Alias /library_content_cache “D:/IBM/Connections/data/shared/ccmcache”

<Directory “D:/IBM/Connections/data/shared/ccmcache”>
Order Deny,Allow
Deny from all
Allow from env=REDIRECT_LIBRARIES_CONTENT
</Directory>

<Location /dm>
IBMLocalRedirect On
IBMLocalRedirectKeepHeaders X-LConn-Auth,Cache-Control,Content-Type,Content-Disposition,Last-Modified,ETag,Content-Language,Set-Cookie,Title,X-UA-Compatible
SetEnv LIBRARIES_CONTENT true
</Location>

RequestHeader append LIBRARIES_CONTENT true

Now you need to update fncs-sitePrefs.properties

The documentation says you need to update D:\IBM\Connections\FNCS\configure\explodedformat\fncs\WEB-INF\classes\fncs-sitePrefs.properties with the following

anonymousAccessEnabled=true
enablePropertySheetTemplateMinMax=true
cdhc_isEnabled=true
cdhc_urlPath=/library_content_cache
cdhc_rootPath=D:/IBM/Connections/data/shared/ccmcache
cdhc_guardHeader=LIBRARIES_CONTENT
fncsServerURL=http://connections.collaborationben.com
fncsServerURLSecure=https://connections.collaborationben.com
icURI=https://connections.collaborationben.com

This is all good an well but these values will not make their way into the application unless you redeploy it which is a pain. Michael Urspringer provided a nice work around by adding the values to D:\IBM\WebSphere\AppServer\profiles\AppSrv01\installedApps\Cell01\navigator.ear\fncs.war\WEB-INF\classes\fncs-sitePrefs.properties which will, after a CCMCluster restart, apply the changes circumnavigating deploying the application.

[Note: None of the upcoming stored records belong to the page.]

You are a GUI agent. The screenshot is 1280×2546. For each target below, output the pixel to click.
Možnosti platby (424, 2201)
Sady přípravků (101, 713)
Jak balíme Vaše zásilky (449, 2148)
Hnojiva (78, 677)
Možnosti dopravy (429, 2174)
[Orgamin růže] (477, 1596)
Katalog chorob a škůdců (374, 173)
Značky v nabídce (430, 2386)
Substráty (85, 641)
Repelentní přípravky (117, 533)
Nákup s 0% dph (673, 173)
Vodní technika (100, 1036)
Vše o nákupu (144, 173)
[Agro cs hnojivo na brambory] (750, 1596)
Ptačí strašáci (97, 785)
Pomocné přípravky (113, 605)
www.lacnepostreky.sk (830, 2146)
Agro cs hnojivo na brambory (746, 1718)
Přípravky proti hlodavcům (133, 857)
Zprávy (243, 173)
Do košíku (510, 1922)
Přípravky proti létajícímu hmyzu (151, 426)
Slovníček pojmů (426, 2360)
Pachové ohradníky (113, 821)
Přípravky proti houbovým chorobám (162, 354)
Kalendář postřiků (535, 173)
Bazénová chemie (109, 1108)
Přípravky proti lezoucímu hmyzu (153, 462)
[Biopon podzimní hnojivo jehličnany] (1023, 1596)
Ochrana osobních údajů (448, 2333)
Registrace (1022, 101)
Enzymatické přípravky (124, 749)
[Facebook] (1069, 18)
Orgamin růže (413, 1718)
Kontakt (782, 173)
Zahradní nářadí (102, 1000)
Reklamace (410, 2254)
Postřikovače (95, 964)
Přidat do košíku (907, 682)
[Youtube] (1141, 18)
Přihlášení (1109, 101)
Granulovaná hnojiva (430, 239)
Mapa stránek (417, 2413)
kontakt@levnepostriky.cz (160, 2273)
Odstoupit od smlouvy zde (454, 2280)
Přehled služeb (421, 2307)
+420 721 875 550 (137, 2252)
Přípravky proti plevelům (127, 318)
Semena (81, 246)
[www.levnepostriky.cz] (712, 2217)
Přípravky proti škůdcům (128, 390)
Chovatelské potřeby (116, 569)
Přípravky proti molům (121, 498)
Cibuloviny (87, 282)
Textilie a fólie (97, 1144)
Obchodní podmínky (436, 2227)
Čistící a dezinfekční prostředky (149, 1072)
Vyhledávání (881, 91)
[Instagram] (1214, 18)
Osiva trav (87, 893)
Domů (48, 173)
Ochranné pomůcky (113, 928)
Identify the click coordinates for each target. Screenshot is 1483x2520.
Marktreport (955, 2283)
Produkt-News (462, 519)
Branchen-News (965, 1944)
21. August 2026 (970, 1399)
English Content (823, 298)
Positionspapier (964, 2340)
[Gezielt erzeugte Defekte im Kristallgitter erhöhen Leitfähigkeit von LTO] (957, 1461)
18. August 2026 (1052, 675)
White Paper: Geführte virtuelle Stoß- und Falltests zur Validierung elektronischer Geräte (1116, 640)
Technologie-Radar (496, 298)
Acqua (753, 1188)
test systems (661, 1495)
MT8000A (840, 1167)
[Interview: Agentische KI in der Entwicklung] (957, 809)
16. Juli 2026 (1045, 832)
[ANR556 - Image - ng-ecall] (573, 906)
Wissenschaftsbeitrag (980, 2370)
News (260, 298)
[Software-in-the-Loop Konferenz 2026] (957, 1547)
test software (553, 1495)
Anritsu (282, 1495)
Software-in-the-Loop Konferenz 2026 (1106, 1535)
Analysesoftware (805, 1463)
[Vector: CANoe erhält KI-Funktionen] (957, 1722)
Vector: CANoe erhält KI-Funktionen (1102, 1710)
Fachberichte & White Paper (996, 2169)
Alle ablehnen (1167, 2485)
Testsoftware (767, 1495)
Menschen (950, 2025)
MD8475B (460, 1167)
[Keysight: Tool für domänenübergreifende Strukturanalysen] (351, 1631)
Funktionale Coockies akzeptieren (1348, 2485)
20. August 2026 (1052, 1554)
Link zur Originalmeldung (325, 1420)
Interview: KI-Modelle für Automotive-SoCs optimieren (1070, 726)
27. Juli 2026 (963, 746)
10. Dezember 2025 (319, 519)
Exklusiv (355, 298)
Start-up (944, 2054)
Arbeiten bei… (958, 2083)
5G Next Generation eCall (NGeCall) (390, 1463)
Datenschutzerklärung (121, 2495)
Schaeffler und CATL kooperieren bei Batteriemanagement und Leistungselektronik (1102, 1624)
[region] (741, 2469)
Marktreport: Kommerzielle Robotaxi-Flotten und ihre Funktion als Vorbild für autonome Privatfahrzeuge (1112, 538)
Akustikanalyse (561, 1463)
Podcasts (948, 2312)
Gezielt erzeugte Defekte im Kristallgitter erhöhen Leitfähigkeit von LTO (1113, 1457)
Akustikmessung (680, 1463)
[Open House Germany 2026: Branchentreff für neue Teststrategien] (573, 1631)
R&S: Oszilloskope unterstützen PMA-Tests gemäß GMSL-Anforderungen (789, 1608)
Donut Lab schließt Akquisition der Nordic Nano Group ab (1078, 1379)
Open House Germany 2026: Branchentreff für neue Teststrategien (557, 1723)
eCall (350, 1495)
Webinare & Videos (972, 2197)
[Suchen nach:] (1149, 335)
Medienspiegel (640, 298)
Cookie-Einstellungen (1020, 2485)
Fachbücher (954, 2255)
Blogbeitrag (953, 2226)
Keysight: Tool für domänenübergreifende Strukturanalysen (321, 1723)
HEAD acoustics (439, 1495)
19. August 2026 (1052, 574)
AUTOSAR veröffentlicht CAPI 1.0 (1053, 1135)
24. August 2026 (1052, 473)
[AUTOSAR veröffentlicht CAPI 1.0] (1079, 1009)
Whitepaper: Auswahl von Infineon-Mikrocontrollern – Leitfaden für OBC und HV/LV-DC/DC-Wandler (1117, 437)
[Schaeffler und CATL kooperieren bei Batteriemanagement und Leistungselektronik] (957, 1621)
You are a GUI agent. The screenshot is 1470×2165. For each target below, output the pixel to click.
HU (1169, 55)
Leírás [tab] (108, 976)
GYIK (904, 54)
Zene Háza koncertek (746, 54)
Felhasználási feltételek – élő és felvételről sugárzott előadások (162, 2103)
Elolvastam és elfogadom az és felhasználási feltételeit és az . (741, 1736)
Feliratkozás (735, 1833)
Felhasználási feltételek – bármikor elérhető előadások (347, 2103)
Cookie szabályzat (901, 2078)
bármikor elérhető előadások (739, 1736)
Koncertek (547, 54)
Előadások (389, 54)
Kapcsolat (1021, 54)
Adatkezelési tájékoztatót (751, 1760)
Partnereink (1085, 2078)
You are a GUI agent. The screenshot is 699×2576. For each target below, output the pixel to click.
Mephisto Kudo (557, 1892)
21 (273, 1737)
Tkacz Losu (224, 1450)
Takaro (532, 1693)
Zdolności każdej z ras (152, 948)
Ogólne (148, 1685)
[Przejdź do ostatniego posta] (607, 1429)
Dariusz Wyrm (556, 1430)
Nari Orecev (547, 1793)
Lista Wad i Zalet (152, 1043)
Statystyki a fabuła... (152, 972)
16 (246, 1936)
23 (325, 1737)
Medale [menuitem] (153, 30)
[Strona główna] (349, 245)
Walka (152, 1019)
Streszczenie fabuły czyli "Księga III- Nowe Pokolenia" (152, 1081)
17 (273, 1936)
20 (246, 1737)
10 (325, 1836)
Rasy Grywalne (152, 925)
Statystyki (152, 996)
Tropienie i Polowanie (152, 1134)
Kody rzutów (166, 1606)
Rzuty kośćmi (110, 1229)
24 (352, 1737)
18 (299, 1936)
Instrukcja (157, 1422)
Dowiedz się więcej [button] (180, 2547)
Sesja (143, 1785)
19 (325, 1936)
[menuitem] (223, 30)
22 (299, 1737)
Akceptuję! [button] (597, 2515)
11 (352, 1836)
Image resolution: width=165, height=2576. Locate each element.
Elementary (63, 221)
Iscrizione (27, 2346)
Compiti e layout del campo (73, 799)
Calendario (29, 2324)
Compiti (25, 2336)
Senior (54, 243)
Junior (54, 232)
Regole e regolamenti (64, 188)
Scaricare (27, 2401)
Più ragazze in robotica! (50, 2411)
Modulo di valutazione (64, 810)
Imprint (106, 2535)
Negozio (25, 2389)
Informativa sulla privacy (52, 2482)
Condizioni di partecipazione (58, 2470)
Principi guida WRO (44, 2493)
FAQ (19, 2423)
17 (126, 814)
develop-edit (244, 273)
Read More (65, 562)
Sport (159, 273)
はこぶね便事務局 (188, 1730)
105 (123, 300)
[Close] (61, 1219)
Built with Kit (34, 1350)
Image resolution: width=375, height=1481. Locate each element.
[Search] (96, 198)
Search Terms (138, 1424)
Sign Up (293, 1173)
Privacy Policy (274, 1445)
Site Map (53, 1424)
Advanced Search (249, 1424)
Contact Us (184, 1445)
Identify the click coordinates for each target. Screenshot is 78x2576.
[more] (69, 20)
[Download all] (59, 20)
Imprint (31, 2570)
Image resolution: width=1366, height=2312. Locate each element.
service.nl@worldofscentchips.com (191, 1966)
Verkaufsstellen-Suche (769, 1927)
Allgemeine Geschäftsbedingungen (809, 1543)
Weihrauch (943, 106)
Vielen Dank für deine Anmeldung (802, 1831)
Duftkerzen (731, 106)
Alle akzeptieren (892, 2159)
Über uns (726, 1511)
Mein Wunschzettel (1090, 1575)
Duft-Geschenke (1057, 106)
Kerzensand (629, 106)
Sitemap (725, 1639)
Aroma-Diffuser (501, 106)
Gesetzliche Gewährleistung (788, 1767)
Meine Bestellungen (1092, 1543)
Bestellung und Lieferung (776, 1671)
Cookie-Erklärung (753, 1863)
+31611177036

You need to make sure that the above file and D:\IBM\Connections\FNCS\configure\explodedformat\fncs\WEB-INF\classes\fncs-sitePrefs.properties are the same in case you redeploy the application which will over write the same file in navigator.ear.

There was a bit of trial and error to get the correct syntax in fncs-sitePrefs.properties. The value for cdhc_rootPath did not like “” nor did it like backwards slashes as detailed in various IBM documents.